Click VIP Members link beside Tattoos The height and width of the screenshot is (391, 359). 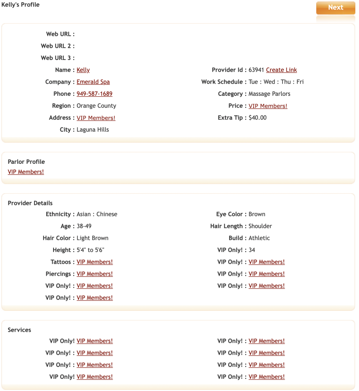95,262
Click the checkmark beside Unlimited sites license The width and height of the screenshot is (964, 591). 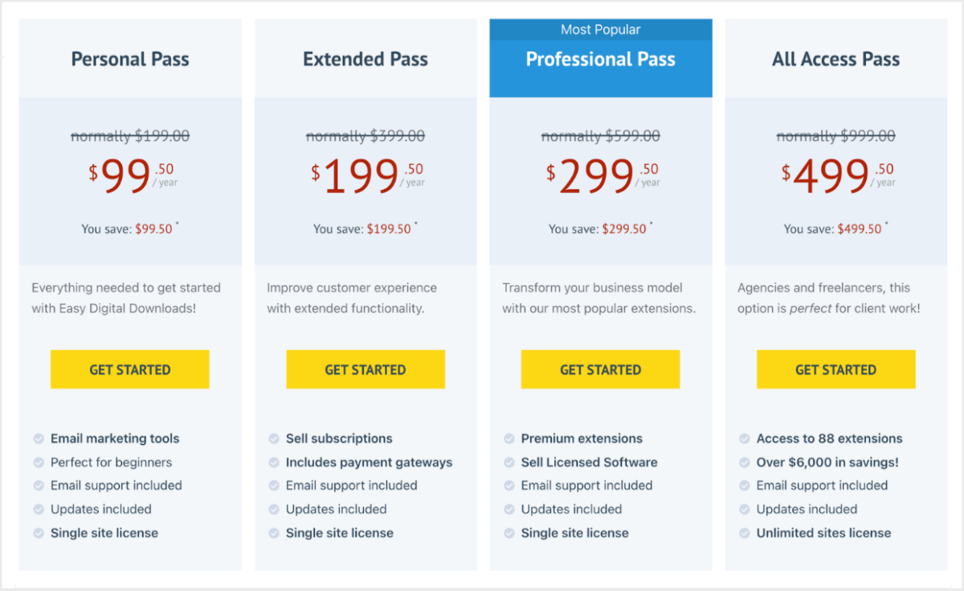(x=744, y=533)
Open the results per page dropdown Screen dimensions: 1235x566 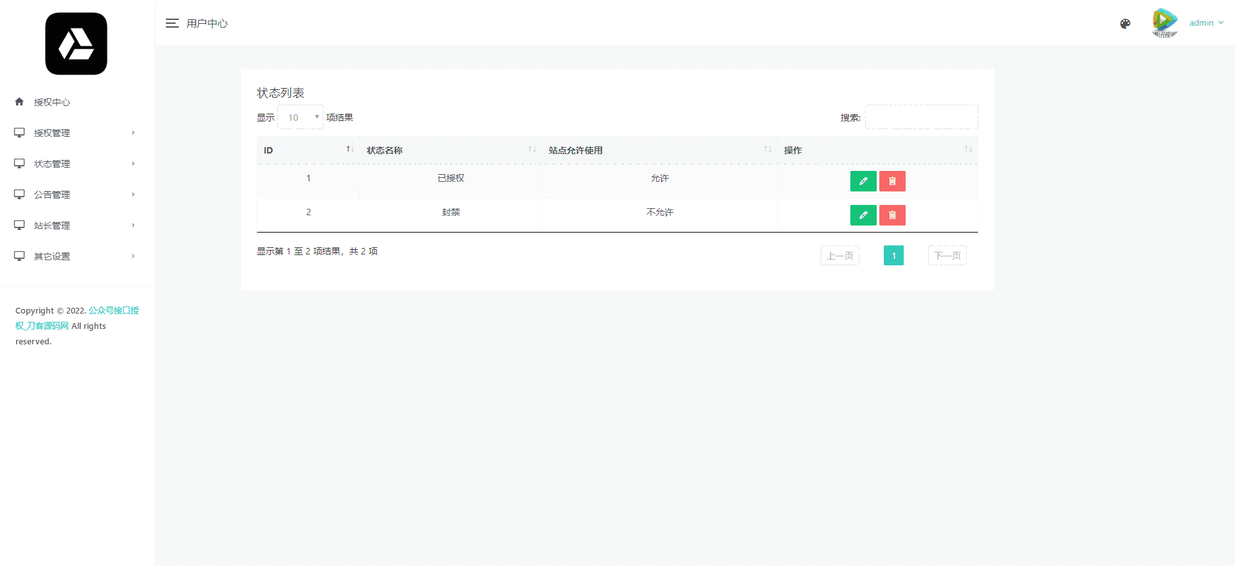point(300,118)
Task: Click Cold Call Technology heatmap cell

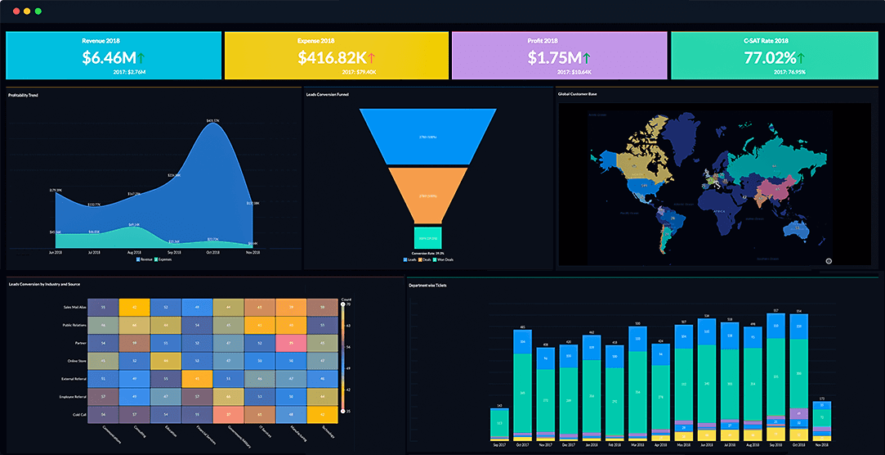Action: pyautogui.click(x=324, y=415)
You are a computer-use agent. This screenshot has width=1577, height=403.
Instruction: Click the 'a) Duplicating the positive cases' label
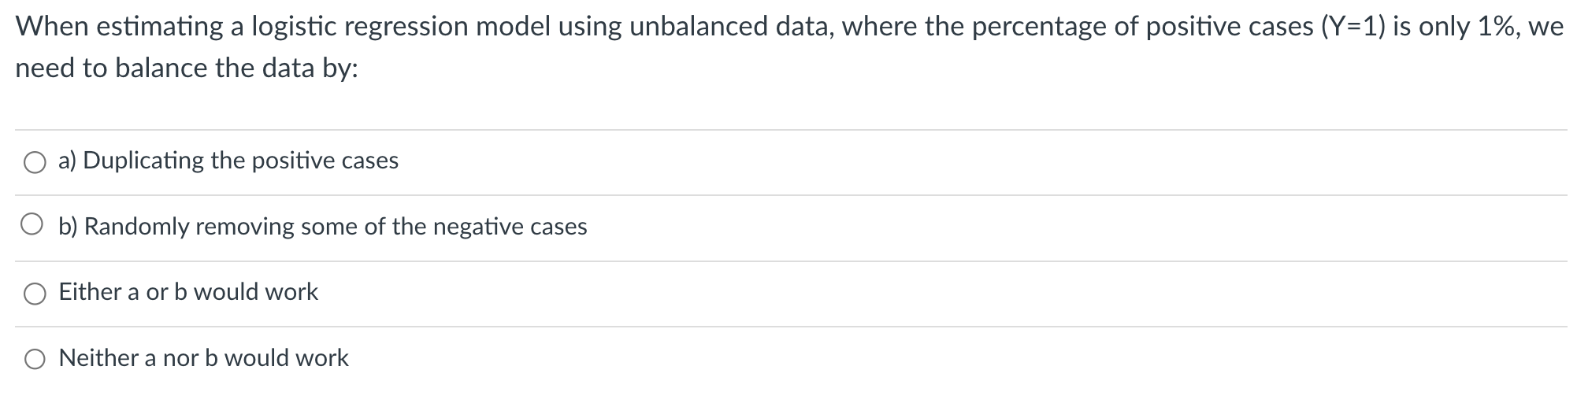coord(228,161)
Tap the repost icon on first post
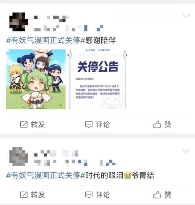Viewport: 195px width, 205px height. tap(24, 124)
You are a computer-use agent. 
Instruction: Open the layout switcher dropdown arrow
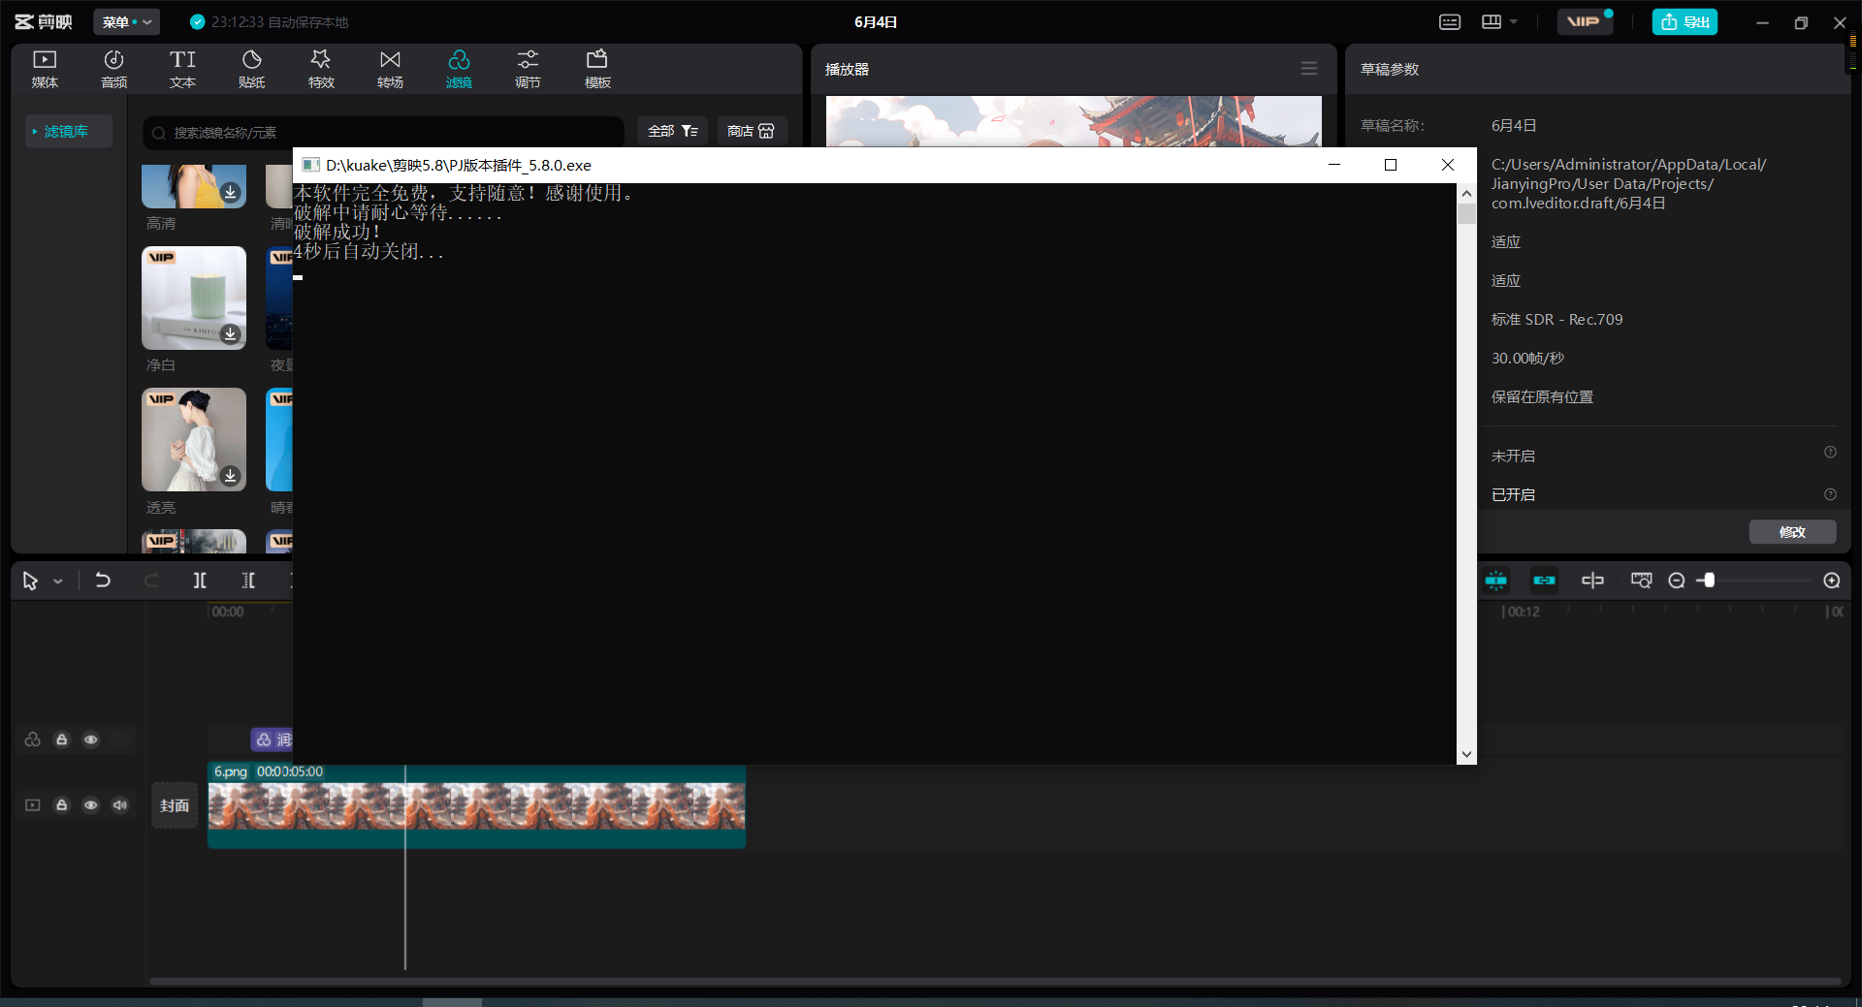[1514, 22]

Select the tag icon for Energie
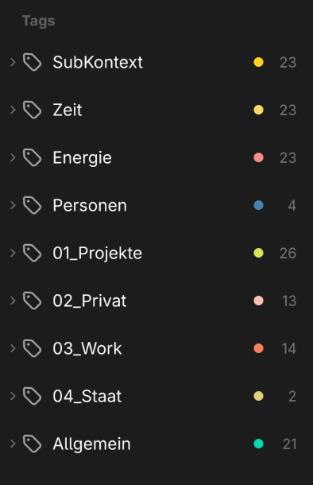[x=32, y=157]
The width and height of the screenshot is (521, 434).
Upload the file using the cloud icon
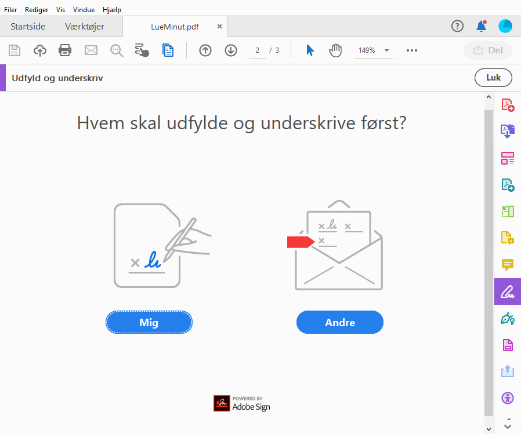coord(39,50)
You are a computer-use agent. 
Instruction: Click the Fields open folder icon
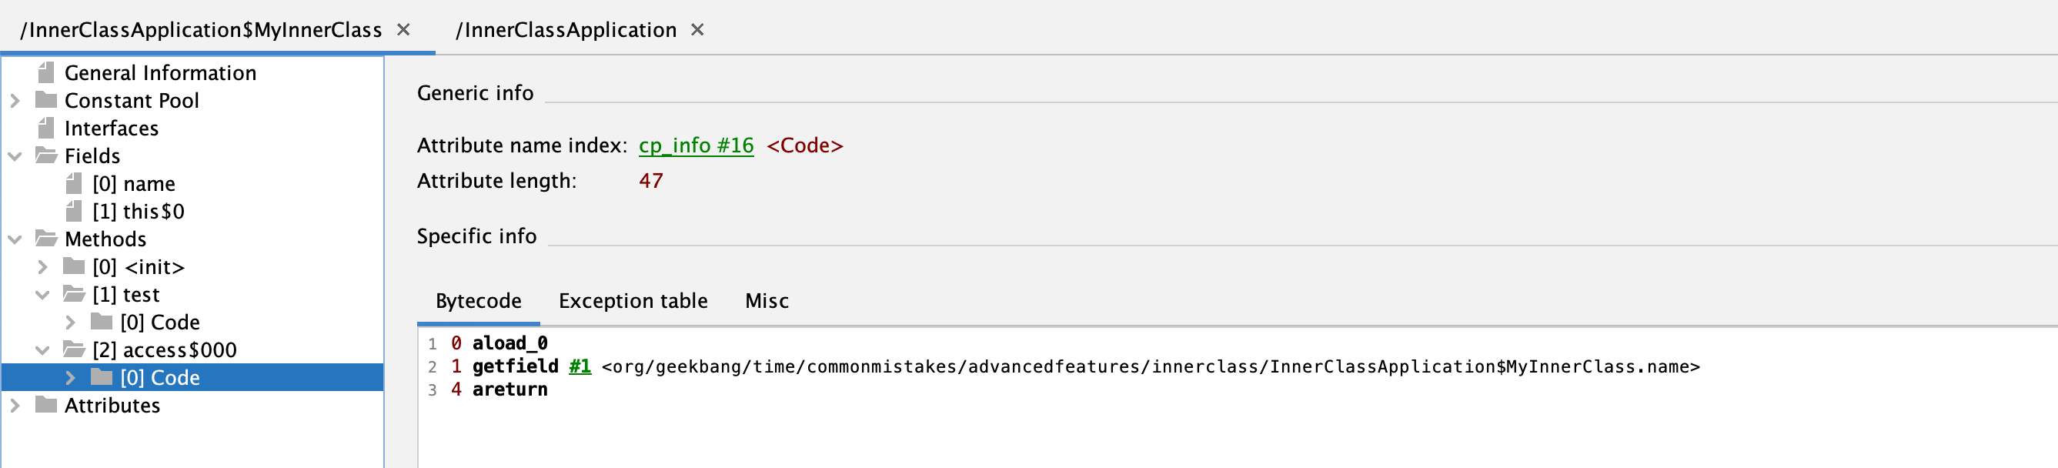tap(46, 156)
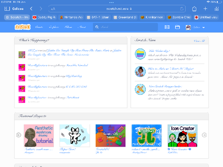The width and height of the screenshot is (223, 167).
Task: Show previous featured projects with left arrow
Action: [x=19, y=135]
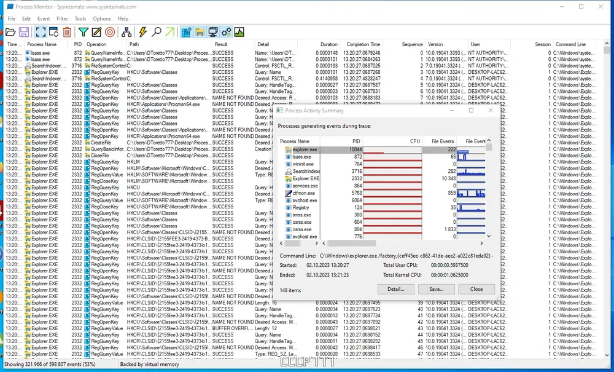The image size is (614, 372).
Task: Click the Save log icon
Action: [x=24, y=32]
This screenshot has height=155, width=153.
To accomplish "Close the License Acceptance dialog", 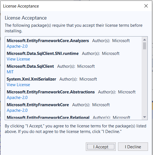I will [x=146, y=6].
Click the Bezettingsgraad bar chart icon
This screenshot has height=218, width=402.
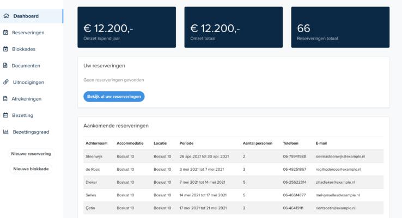[x=5, y=132]

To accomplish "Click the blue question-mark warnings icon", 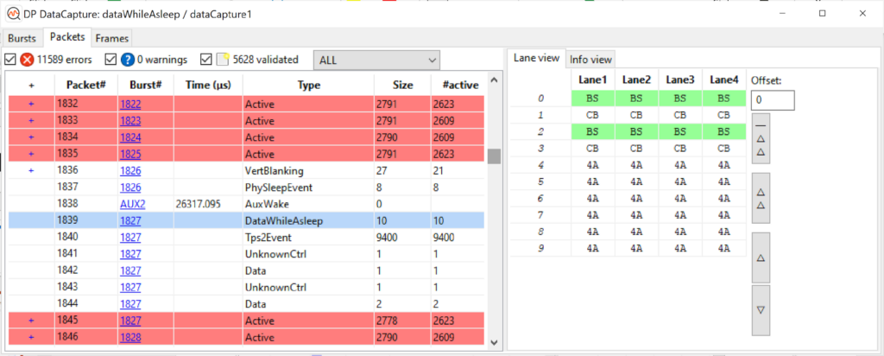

□ □ □ □

**Exercise goal**: An exact transcription is needed of the lines from the one with "Instruction: Click the 'a)" to the one with "The width and height of the screenshot is (521, 434)." above, both ends included, with pictures left out.

**Completed exercise**:
Instruction: Click the 'a) Duplicating the positive cases' label
coord(228,161)
Tap the repost icon on first post
Viewport: 195px width, 205px height. tap(24, 124)
You are a computer-use agent. 
Instruction: Open the layout switcher dropdown arrow
[1514, 22]

Select the tag icon for Energie
[x=32, y=157]
The width and height of the screenshot is (521, 434).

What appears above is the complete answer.